In this guide, we’ll walk through the most common pitfalls in local search, what each one is costing you, and the practical fixes your team can roll out over the next 90 days without burning your entire marketing budget.
TL;DR:
- Half-finished or outdated Google Business Profiles.
- Inconsistent NAP (name, address, phone) across your site and directories.
- Thin, duplicate, or non-existent location pages.
- Ignoring reviews or only reacting when something goes wrong.
- No tracking on calls, forms, or map actions, so ROI is a mystery.
- Slow, clunky mobile experience that drives people back to the search results.
- Keyword stuffing and policy violations that put your listing at risk.
- Treating local SEO as a one-time project instead of an ongoing channel.
If you’d rather have specialists handle this, our SEO services include local SEO audits, Google Business Profile optimization, and ongoing tracking so you can tie rankings to real leads and sales.
Why local SEO still matters in 2026
Local search isn’t a side channel anymore.
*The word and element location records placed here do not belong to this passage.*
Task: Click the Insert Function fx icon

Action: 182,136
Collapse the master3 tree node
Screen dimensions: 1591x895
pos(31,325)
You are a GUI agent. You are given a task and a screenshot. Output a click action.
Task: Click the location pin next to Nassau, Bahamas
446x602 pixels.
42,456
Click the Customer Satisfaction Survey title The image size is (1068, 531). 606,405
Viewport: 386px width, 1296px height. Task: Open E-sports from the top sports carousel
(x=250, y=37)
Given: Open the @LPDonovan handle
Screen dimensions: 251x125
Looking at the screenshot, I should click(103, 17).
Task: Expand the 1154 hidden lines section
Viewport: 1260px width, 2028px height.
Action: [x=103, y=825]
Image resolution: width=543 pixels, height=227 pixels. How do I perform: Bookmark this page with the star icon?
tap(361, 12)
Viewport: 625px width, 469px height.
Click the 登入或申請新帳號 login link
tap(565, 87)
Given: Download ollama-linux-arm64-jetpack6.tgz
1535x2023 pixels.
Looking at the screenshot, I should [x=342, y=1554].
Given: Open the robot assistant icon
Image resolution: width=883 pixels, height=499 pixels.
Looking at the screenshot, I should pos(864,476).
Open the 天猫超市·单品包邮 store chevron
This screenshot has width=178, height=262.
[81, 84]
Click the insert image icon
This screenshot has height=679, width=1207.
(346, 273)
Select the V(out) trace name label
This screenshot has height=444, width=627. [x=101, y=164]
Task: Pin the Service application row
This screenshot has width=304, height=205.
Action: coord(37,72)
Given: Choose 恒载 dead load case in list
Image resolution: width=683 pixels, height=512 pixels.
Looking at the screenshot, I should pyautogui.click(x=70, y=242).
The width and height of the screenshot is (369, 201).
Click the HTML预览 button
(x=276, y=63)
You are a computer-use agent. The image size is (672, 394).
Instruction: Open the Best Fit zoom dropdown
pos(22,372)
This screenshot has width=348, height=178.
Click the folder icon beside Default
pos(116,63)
Recent surveys show that 98% of consumers use the internet to find information about local businesses, and 87% use Google to evaluate nearby companies.
Even more telling: a large share of those searches turn into real world actions. Google’s own research has found that 76% of people who search on their smartphone for something nearby visit a related business within a day, and 28% of those searches result in a purchase (Think with Google, Mobile World study).
In other words, local SEO isn’t just about rankings it’s about owning the moment when someone is ready to call, book, or walk through your door. That’s exactly where Setsail Marketing’s ROI framework focuses: connecting visibility to measurable revenue, not vanity metrics.
“If you’re not showing up when people nearby search, you’re underwriting your competitors’ growth.”
Mistake #1: Treating Google Business Profile as “set and forget”

What this looks like
- You claimed your Google Business Profile years ago and haven’t touched it since.
- Old hours and photos, no recent posts or Q&A, and thin service details.
Why it hurts
Your Business Profile is often the first and only thing people see before calling or visiting. Google’s own documentation emphasizes that complete, accurate, and regularly updated information makes it easier for customers to find and choose your business in local results.
How to fix it
- Fill out every field: categories, services, attributes, hours (including holidays), and FAQs.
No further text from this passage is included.